Lycopene Alleviates Depression-Like Behavior in Chronic Social Defeat Stress-Induced Mice by Promoting Synaptic Plasticity via the BDNF-TrkB Pathway

Lycopene is a natural plant extract widely studied for its powerful antioxidant and neuroprotective effects. Emerging evidence suggests that it also possesses potential antidepressant properties. Compared to commonly used clinical antidepressants, lycopene offers higher safety; however, its underlying mechanisms remain unclear. Therefore, this study aims to explore the mechanisms through which lycopene exerts its antidepressant effects. We employed the chronic social defeat stress (CSDS) model to induce depressive-like behaviors in mice, followed by lycopene treatment (20 mg/kg).

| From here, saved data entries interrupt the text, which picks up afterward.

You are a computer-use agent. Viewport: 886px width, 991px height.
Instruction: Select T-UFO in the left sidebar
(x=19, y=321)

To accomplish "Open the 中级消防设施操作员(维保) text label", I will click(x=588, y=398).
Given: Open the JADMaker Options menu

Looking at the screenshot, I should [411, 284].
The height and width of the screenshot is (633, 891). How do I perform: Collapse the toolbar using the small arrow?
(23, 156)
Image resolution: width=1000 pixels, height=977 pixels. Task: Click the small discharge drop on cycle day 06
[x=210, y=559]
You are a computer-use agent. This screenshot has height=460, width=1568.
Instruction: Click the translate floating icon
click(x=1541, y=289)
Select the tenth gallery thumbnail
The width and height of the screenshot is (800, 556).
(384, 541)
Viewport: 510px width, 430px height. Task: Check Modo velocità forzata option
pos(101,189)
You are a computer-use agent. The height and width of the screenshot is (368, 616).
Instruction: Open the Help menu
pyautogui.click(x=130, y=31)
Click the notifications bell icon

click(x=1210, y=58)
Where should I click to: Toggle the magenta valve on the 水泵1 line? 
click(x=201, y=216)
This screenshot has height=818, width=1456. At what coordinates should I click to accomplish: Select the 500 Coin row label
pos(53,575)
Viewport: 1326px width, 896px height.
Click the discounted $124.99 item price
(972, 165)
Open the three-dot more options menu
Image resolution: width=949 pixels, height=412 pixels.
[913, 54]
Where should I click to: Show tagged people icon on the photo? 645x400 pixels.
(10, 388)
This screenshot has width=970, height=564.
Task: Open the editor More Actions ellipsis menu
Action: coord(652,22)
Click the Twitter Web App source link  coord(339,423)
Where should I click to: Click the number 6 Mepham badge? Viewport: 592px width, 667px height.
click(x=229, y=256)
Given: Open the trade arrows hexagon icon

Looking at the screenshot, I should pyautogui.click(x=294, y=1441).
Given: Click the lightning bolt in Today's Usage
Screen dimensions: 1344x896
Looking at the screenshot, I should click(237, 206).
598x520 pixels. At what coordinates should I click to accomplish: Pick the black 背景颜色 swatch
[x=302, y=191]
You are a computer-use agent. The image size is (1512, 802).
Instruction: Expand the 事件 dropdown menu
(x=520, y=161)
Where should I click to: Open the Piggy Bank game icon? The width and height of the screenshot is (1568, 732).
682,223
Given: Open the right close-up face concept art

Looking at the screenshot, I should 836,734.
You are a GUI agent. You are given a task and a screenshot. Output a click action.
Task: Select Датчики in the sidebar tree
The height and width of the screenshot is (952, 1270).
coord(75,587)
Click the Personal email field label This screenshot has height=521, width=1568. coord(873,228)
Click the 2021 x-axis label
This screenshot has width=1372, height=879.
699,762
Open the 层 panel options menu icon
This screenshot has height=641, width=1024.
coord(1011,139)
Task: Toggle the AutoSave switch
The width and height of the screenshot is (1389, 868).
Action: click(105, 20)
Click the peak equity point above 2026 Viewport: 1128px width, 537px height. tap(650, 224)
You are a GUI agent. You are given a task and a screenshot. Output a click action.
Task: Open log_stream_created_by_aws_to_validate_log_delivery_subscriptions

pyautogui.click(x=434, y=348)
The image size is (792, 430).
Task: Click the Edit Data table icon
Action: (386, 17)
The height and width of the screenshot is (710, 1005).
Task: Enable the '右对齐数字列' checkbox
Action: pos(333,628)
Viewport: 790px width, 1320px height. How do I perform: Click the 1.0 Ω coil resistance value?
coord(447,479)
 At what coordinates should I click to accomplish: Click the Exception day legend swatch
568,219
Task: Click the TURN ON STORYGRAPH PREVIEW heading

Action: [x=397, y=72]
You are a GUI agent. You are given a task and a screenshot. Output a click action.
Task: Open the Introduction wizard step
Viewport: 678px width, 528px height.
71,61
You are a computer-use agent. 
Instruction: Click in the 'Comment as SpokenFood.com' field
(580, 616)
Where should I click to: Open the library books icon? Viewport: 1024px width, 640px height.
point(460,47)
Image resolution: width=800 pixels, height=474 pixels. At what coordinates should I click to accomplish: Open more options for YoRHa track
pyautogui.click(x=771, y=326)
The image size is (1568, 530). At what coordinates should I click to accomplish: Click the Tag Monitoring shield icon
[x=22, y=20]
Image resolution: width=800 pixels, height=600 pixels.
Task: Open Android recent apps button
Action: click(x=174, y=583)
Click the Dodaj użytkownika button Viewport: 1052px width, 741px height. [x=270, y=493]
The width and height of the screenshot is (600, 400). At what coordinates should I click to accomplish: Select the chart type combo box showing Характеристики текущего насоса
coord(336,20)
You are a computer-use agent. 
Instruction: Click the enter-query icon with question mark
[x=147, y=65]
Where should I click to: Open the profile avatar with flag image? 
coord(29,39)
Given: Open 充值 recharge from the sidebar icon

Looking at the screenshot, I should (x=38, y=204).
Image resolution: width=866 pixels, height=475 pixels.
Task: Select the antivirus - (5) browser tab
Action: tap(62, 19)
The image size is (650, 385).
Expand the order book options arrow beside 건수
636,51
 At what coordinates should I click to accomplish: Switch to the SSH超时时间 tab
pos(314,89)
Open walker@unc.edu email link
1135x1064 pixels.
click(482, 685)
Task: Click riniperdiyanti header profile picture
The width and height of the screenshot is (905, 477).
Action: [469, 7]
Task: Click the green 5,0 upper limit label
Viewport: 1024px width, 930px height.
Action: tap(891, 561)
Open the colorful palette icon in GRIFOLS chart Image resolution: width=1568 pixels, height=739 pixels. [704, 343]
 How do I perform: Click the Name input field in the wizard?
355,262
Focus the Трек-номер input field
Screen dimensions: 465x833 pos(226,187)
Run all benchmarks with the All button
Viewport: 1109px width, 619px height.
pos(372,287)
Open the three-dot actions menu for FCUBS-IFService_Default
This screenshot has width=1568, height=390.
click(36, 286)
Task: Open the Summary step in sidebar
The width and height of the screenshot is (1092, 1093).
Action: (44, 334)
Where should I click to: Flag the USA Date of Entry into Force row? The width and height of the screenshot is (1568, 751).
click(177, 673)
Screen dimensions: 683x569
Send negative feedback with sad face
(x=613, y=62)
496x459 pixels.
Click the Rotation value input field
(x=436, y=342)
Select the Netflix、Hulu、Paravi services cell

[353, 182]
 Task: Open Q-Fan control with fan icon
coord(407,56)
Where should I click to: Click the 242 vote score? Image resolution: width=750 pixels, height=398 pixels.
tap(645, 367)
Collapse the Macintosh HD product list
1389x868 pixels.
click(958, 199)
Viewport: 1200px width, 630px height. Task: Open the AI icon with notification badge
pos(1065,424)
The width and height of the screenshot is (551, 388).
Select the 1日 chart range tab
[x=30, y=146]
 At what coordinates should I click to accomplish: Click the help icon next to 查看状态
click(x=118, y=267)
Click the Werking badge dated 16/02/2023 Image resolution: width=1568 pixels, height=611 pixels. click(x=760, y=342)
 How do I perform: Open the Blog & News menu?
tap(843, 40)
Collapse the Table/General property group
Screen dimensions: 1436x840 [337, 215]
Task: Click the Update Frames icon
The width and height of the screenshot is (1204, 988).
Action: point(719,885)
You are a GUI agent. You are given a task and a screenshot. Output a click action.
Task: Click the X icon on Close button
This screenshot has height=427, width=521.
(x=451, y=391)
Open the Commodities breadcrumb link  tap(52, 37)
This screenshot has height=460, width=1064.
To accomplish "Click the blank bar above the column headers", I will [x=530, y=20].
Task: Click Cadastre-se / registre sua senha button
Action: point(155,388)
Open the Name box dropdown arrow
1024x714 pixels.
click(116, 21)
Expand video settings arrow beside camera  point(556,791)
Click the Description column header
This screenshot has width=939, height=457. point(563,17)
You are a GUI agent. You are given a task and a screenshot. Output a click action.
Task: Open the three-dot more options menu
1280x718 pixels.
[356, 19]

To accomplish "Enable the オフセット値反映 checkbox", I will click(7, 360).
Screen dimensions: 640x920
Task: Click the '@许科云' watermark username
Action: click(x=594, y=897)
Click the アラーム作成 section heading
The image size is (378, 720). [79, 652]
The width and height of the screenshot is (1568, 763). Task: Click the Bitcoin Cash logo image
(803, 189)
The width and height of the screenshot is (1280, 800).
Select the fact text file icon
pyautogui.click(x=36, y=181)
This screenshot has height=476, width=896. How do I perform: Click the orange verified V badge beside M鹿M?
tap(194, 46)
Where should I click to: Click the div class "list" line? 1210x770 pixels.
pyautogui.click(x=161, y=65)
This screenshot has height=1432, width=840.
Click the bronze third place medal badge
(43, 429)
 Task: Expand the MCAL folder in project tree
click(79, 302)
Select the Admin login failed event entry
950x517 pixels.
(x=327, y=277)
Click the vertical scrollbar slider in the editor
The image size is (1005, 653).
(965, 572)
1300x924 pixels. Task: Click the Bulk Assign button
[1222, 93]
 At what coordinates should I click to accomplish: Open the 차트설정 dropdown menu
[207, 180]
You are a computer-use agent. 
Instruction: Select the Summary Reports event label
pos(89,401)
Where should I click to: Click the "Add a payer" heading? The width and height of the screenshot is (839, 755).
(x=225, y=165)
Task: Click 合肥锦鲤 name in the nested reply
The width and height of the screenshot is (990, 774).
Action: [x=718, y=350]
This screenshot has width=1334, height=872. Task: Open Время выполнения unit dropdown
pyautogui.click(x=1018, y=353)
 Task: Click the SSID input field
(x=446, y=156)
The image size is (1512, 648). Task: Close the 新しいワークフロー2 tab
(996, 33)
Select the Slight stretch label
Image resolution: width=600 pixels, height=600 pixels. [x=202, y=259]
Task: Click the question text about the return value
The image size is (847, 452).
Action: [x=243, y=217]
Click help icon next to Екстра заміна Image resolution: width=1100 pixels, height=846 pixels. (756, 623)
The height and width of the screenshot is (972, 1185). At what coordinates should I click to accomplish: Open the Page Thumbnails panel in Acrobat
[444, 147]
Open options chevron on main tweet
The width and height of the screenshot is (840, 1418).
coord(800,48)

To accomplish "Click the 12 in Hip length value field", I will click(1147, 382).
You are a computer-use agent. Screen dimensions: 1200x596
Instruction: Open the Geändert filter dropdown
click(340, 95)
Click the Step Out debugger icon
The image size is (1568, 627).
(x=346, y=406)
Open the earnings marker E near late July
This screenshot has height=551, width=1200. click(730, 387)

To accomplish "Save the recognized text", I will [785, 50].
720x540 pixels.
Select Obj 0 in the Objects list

Based on previous research, we focused on synaptic plasticity by examining the expression of synaptic proteins in the hippocampus to uncover potential mechanisms. The results showed that CSDS induced synaptic plasticity impairments in the hippocampus but lycopene treatment significantly improved these synaptic deficits and reversed the depressive-like behaviors induced by CSDS. Moreover, lycopene treatment upregulated the expression of brain-derived neurotrophic factor (BDNF) and reduced the activity of BDNF-TrkB/pTrkB pathway in the hippocampus. These molecular changes were consistent with changes in synaptic-related proteins, suggesting that lycopene may enhance synaptic plasticity via the BDNF-TrkB/pTrkB signaling pathway. This study explored the mechanisms underlying depressive-like behaviors induced by CSDS in mice and provided preclinical evidence that lycopene may serve as a potential antidepressant. It offers an effective avenue for the development of novel antidepressant therapies.